All good is hard. All evil is easy. Dying, losing, cheating, and mediocrity is easy. Stay away from easy.

Scott Alexander

Women want mediocre men, and men are working to be as mediocre as possible.

Margaret Mead

The middlebrow is the man, or woman, of middlebred intelligence who ambles and saunters now on this side of the hedge, now on that, in pursuit of no single object, neither art itself nor life itself, but both mixed indistinguishably, and rather nastily, with money, fame, power, or prestige.

Virginia Woolf

Egotism is nature's compensation for mediocrity.

L.A. Safian

Great innovators and original thinkers and artists attract the wrath of mediocrities as lightning rods draw the flashes.

Theodor Reik

The success of many books is due to the affinity between the mediocrity of the author's ideas and those of the public.

Nicolas Chamfort

We must overcome the notion that we must be regular.

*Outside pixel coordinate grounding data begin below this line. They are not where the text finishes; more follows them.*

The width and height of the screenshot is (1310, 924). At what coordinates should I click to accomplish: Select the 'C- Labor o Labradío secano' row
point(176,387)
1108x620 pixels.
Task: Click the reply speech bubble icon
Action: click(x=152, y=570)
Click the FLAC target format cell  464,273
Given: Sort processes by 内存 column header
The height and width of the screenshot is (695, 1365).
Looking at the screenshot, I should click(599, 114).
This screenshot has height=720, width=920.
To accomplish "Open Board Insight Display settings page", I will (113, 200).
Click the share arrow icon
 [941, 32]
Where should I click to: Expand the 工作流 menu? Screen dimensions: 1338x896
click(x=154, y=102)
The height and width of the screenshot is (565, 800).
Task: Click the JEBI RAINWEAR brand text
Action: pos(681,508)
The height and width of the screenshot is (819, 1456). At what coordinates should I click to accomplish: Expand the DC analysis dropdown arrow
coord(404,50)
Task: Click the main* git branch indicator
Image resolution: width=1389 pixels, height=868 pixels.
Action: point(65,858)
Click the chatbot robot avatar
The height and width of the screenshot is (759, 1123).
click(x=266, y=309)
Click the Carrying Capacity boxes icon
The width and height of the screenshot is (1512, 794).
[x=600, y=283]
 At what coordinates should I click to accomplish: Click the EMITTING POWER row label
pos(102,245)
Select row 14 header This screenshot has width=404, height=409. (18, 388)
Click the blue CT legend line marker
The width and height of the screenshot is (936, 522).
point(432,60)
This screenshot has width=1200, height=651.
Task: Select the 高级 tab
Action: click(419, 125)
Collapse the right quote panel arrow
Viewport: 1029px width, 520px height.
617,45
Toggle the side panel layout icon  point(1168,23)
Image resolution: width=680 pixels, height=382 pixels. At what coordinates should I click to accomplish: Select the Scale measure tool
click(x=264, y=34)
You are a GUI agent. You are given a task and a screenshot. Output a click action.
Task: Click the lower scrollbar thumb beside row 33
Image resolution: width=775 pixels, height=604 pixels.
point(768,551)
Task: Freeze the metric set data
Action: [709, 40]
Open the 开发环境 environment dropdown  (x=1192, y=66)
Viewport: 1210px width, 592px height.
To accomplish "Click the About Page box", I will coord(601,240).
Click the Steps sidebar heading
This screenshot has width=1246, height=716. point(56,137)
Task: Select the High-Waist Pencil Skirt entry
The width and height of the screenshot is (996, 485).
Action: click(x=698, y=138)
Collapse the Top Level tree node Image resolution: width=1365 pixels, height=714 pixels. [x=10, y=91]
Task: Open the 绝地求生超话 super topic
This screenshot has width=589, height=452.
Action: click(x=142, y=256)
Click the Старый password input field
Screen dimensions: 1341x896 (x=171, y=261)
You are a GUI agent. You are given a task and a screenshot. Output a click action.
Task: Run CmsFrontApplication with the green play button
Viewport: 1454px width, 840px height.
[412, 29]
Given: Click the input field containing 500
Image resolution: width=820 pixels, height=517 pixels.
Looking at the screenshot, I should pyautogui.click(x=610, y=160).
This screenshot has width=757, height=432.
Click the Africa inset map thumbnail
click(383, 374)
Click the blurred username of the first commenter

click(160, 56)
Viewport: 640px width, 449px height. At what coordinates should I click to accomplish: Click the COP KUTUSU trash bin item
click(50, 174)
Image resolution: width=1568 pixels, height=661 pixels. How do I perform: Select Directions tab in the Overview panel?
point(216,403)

It robs you of the chance to be extraordinary and leads you to the mediocre.

Uta Hagen

The appearance of a single great genius is more than equivalent to the birth of a hundred mediocrities.

Cesare Lombroso

Getting ahead in a difficult profession requires avid faith in yourself. That is why some people with mediocre talent, but with great inner drive, go much further than people with vastly superior talent.

Sorphia Loren

In the dark room a cloud of yellow dust flew from beneath the tool like a scatter of sparks from under the hooves of a galloping horse. The twin wheels turned and hummed. Binet was smiling, his chin down, his nostrils distended. He seemed lost in the kind of happiness which, as a rule, accompanies only those mediocre occupations that tickle the intelligence with easy difficulties, and satisfy it with a sense of achievement beyond which there is nothing left for dreams to feed on.